• _Objective_
Rewrite the part of the records that opens with the line containing "The height and" and runs through the end of the records as a two-column CSV with the headers request and answer, one row for each request, putting each value in a single quoted field with line breaks replaced by spaces. Leave the pictures out.

• _Material for this exercise_
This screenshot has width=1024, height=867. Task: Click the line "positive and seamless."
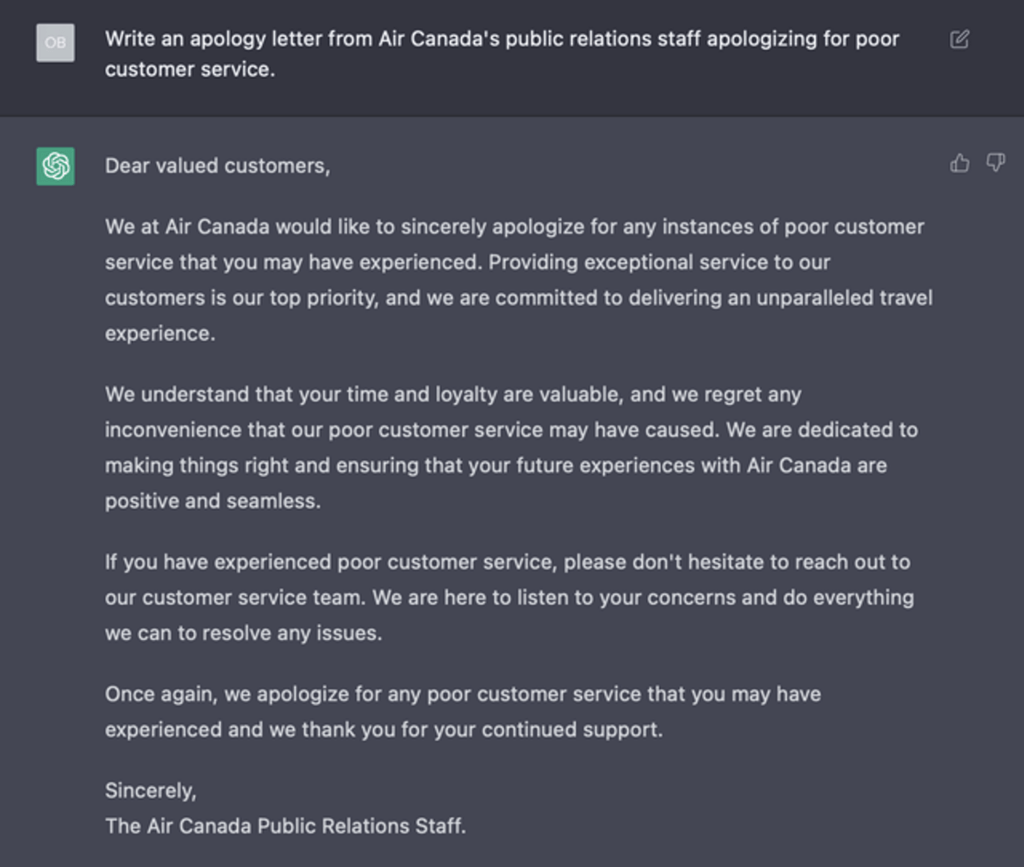213,501
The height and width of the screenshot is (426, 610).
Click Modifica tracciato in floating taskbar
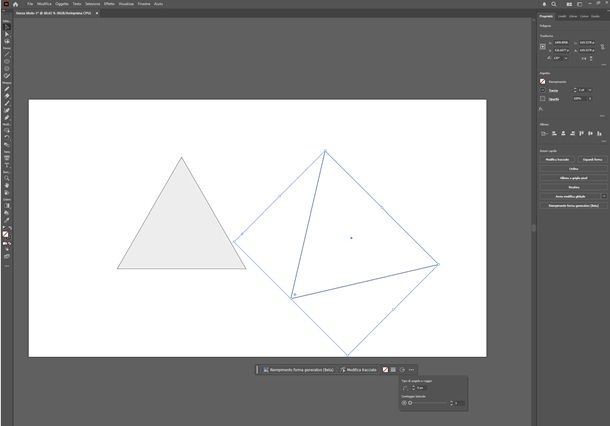[x=357, y=370]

• _Problem solution_
request,answer
"The height and width of the screenshot is (426, 610). Click Modifica tracciato in floating taskbar","[x=357, y=370]"